▸ Source text
####################

Ability to Bend

The Willow has been my favorite tree for as far back as I can reach through my thoughts. When I was young, I remember tying the long branches together and making a swing for myself. Back and forth I’d float . . . watching the sun sparkle and sprinkle down through the leaves. Drops of light fell warmly on my skin and I felt safe.

For me, Willows have always been female. Their energy soothing and loving. Soft and maternal. They seem to dance as they sway in the breeze, beckoning me to rest my back against their parchment white trunk. I don’t spend enough time in the company of Willows.

The Willow Tree is also known for it’s flexibility. The tree can bend itself into unbelievable contortions without snapping. In reading reference material for this blog, I’ve also learned the tree is a symbol for recovery and healing. Teaching us to surrender to the process instead of fighting the elements around us. To not only survive, but find a way to thrive. Find your way to thrive in unbelievably difficult conditions.

Every grieving mother needs to find her way to survive. I can tell you what has worked for me, and maybe it will help you, too. Though, we usually stumble upon the thing that saves us by chance. When you find it . . . hold on to it. Make it part of your every single day. No exceptions.

The past few weeks have been chaotic in our household. We’ve taken on the care of an individual who is very needing, and deserving, of this care. But it’s drained me. Completely. The reason isn’t that what needs to be done is too huge to accomplish. Instead, it’s because it hasn’t allowed me the time to do what I need in order to maintain my very fragile grasp on the peace I try to cultivate. The already frail hold has weakened, considerably. It’s not that far a fall to land in the place that will crack me open again. I’ve bent and bent and bent in the recent weeks. Even the Willow will eventually splinter, then break, and land with a thud. I don’t want to break.

So, I have no choice but to make the time I need in order to engage my coping mechanisms. Paint. I need to paint. I feel agitated when I haven’t painted in a while. I will carve out time to sit in front of a canvas and create over the coming weekend.

Writing. Writing has been nearly impossible to even consider because my body and mind are never quiet enough, lately, to string two sentences together. Tonight, I had no choice. I was bending to the point I might not recover. It was write . . . or break. So I am writing.

There is no shame at being at the point when it’s all too much. Grieving mothers carry too much every single day just because we exist in a world without our child. A world that demands we participate when many days we’d really rather not, thank you. We owe no one an explanation as to why it’s too much. Though sharing your feelings could result in someone stepping forward and supporting you. As I’ve often said . . . the journey can be easier when shared with another. In any case, you need to take the time out to be in the space of what heals you. You owe this to yourself. To honor the life of the child who is gone. Don’t think it selfish. It isn’t. It’s self caring. Self preservation.

Your first priority must be yourself. Your physical well being, as well as your mental state. Grief attacks us on every single level. It takes any avenue it can find to get to our center. Winding itself around our thoughts and squeezing our heart until it feels as if it might burst. Insistently piercing each and every cell in our body. We can fight it and battle against it’s existence. Which will deplete the little energies we have remaining. Or, we can bend, contort ourselves into seemingly impossible shapes, and work within grief’s demands. We must become like the Willow in order to survive the grief.

Know you are strong, after all, you’ve come this far. Know you are capable. Know you embody the resilience needed to survive the death of your child. Find your way to move gracefully in grief’s currents and let it move you along.

####################

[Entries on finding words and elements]
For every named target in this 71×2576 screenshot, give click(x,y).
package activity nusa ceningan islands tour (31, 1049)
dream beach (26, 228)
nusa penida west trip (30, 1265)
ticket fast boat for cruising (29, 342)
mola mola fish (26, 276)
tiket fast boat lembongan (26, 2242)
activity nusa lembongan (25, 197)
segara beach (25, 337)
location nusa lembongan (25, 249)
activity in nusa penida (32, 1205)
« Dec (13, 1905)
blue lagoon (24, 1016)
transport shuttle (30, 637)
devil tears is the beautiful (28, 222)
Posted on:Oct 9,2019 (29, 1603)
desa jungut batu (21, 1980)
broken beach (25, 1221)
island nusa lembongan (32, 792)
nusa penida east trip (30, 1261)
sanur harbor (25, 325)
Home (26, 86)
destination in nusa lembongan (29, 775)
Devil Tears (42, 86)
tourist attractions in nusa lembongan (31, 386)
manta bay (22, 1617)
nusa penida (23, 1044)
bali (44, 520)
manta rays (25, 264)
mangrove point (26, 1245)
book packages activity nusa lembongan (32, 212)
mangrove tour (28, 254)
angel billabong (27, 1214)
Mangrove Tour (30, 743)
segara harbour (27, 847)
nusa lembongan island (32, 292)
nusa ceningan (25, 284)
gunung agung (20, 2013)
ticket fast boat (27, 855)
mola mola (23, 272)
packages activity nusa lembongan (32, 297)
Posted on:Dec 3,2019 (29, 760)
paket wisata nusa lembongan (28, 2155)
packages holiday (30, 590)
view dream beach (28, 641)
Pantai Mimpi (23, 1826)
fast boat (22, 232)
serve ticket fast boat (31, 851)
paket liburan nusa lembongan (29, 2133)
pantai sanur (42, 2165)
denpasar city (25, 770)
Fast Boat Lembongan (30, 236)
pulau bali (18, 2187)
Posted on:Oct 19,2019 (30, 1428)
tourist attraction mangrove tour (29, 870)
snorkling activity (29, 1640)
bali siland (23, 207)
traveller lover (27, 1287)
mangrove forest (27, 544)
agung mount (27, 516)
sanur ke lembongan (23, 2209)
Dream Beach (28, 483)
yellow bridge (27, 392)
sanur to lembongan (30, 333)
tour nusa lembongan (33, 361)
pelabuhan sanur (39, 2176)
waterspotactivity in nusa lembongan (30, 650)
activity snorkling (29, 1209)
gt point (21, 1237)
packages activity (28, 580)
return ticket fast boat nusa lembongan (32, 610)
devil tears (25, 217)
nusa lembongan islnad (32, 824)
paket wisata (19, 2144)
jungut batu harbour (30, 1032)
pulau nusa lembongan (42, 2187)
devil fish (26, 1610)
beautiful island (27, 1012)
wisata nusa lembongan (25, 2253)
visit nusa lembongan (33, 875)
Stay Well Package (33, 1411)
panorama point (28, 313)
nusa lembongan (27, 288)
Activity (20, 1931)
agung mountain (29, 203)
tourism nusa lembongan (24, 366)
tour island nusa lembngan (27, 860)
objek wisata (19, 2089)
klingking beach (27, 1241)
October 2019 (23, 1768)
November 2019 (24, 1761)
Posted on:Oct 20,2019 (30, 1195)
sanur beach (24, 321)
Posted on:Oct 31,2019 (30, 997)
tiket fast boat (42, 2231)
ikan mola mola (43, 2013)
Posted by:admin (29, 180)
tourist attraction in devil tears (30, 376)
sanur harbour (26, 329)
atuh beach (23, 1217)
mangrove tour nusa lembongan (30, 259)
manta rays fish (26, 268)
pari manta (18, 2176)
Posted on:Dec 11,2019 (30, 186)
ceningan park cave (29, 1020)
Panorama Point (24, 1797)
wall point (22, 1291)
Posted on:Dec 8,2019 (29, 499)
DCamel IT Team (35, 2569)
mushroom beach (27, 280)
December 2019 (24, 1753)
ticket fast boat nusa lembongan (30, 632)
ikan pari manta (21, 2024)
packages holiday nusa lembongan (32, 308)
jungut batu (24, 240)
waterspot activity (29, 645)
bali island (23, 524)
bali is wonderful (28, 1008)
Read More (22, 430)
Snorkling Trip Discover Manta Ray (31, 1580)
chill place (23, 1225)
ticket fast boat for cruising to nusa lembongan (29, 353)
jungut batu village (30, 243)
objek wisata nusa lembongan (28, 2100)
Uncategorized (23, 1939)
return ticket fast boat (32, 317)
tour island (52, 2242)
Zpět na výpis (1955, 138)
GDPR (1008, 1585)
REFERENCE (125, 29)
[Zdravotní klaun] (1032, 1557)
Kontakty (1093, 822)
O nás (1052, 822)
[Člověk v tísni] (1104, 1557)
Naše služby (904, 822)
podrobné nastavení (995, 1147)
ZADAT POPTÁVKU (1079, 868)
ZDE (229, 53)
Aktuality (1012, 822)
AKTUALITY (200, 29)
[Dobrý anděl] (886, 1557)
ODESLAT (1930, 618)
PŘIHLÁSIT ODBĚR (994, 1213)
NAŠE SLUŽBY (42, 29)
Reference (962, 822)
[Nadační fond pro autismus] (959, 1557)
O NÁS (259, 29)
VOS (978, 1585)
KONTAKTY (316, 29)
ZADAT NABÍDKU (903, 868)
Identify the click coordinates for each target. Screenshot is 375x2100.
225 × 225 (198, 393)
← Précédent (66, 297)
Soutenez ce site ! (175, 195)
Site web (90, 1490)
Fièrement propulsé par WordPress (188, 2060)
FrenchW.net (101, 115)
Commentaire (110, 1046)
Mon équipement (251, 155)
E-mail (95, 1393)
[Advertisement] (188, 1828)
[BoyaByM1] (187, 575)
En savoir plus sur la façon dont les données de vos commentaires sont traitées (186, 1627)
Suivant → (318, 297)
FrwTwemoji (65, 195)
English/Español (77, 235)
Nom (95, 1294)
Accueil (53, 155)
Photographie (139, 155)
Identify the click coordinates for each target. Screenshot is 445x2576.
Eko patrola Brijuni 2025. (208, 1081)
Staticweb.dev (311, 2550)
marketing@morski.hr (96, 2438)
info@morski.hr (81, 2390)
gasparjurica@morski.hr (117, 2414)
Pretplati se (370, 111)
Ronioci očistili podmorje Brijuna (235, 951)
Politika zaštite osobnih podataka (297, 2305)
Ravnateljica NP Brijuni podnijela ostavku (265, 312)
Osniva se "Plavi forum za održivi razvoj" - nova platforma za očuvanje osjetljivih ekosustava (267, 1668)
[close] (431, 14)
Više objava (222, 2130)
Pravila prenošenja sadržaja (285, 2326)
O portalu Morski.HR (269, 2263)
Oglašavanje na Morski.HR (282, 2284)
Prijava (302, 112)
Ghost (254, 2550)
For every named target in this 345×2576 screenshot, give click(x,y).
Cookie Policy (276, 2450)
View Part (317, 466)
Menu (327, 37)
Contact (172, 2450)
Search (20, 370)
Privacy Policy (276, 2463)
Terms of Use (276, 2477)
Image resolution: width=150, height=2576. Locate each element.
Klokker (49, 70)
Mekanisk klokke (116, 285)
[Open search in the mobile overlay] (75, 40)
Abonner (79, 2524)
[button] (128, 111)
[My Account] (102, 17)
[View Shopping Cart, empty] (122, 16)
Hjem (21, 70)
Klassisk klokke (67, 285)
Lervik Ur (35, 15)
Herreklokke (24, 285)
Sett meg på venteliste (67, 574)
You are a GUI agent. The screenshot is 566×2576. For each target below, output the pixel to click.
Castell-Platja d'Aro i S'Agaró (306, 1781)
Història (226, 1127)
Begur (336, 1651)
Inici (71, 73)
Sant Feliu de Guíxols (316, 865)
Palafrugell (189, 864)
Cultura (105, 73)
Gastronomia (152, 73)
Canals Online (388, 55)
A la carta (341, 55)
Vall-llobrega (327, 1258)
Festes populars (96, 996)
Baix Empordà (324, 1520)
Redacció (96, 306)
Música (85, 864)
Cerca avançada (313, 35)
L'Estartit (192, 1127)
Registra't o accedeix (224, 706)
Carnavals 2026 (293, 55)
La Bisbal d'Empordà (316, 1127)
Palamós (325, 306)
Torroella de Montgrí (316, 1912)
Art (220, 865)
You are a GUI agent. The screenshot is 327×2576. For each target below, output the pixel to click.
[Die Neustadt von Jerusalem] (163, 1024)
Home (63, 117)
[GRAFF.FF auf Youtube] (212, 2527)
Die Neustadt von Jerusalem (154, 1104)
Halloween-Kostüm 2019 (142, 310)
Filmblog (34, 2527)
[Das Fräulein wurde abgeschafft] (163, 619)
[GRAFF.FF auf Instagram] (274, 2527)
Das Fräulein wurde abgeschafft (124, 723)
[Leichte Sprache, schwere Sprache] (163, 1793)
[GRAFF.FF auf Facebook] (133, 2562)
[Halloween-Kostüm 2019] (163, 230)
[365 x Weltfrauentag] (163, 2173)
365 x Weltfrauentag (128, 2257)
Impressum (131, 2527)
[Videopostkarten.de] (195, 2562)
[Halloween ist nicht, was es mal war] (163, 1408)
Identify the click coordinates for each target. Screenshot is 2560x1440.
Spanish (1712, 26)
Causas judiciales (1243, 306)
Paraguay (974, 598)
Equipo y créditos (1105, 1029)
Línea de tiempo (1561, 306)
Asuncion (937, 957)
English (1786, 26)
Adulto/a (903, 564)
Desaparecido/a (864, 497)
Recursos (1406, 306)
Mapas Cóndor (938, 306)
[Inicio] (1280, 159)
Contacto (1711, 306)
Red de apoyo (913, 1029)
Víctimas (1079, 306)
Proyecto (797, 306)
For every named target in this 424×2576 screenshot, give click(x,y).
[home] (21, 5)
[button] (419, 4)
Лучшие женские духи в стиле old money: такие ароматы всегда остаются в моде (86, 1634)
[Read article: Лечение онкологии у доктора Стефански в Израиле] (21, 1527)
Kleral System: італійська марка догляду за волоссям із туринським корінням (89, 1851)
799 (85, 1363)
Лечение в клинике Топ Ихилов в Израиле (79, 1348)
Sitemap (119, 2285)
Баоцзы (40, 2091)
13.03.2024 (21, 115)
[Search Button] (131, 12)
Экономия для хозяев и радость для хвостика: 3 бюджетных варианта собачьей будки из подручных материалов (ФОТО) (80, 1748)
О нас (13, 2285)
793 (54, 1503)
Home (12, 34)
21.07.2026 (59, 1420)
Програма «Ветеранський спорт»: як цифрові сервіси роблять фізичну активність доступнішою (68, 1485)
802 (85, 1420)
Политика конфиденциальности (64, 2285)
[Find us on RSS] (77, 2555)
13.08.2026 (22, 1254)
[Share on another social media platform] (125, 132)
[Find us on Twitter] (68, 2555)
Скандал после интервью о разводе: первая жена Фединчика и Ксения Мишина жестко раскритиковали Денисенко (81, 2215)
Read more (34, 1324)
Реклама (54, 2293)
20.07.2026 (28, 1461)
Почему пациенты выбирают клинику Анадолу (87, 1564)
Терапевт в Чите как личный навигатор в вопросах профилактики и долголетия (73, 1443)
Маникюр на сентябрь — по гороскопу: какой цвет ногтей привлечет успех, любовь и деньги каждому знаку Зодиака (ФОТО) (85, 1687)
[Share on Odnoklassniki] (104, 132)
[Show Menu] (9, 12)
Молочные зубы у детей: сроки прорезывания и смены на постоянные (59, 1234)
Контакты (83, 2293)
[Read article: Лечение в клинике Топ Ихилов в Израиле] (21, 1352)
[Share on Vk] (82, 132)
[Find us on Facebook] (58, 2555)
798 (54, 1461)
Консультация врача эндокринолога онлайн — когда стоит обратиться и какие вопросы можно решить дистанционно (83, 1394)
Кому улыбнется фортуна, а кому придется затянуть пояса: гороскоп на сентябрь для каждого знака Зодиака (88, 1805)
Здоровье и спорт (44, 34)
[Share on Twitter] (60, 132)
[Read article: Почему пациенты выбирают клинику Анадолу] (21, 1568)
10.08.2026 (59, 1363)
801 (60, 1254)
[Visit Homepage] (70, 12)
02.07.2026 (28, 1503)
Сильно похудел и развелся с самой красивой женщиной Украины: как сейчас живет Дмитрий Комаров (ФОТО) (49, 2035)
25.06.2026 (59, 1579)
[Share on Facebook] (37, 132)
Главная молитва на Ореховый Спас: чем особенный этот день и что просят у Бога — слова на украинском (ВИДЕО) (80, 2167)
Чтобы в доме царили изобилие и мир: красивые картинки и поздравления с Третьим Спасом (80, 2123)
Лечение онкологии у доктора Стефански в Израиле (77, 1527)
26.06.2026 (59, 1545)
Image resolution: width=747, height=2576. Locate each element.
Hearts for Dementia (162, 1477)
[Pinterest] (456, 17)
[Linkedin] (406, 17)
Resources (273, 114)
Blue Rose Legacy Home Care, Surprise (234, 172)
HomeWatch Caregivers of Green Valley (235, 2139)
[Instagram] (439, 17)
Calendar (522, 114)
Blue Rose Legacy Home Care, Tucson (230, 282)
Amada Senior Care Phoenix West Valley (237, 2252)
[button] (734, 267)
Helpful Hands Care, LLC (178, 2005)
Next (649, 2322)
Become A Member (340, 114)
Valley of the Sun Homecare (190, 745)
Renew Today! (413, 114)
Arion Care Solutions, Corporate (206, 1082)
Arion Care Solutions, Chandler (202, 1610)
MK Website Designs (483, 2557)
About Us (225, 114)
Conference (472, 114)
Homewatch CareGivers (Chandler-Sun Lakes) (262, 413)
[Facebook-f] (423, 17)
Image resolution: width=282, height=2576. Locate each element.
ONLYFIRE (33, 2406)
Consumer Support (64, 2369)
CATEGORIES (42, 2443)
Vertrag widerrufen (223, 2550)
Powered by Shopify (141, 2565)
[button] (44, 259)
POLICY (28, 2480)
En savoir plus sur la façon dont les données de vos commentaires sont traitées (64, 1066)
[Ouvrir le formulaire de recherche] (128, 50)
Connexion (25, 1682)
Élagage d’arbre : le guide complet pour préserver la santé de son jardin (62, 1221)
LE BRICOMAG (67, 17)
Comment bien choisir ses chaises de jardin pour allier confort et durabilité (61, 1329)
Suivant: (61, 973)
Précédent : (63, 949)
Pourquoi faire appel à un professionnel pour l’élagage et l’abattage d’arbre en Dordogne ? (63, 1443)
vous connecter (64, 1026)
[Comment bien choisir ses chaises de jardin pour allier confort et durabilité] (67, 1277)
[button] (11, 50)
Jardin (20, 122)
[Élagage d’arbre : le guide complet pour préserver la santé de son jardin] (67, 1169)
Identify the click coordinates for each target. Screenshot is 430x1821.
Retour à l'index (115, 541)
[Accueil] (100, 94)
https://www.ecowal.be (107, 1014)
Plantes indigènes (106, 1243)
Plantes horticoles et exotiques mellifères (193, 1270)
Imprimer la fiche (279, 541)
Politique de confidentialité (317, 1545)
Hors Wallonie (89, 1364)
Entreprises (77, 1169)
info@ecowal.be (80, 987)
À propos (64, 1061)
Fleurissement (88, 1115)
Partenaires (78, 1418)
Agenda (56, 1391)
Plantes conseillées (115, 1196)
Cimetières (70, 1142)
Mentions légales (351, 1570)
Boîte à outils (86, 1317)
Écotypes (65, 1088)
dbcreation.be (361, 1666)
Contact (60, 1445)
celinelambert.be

####################

▸ Problem set
A - According to the essay on grief and the willow, why has caring for the person taken into the household drained the writer? Answer in one to three sentences.
B - Carry on the essay on grief and the willow from its final sentence.

▸ Task results
A - The drain doesn't come from the work being too huge to accomplish. It comes from the care leaving no time for what the writer needs to do to maintain a fragile grasp on the peace they try to cultivate.

B -
Tomorrow, I think I’ll find a Willow Tree, lean my back against it’s trunk, and let my mind settle itself as the warm light washes over my skin. And heal a little more.

Forever Searching

As I’ve shared in my writings before . . . I have a very complicated relationship with divinity. The easiest way to explain it is like this: I feel that “god” is a person I am angry with but can’t seem to remove completely from my life. Yet, I have no intention of ever getting close to him again. I have relatives like this, too. They’ve hurt me deeply. I know they exist but I don’t have them in my life. There is a silent truce between us and I am fine with this.

Over the past few months, I’ve gone to church more than I have in the past ten years. The first time, I told myself, was to support my friend. Like many mothers who have lost a child . . . our faith is damaged and we seek answers. That is what I said to the Bishop when he asked me what questions of faith I was struggling over. But, I think I’m getting ahead of myself.

As I said above, I initially believed I was going to be of support to someone else. Sitting in a pew in a catholic church, then a folding chair in an old mall, and today, in the lobby of Martin Luther King Elementary School, I’ve realized I’m searching, too. I consider myself Agnostic because this term comes closest to what I seem to be. I know there is “something” but I don’t know what, exactly. There are times when I wish I had unflinching faith, but it’s not to be I guess. Not for me, anyway.

I felt that today, as I sat in a group of six people, listening to the Bishop speak. My friend and I were invited to this service personally by the Bishop. He knows our stories of child loss. And I truly think he thought he could answer our questions, assuage our fears. I am thankful he cared enough to want to do so.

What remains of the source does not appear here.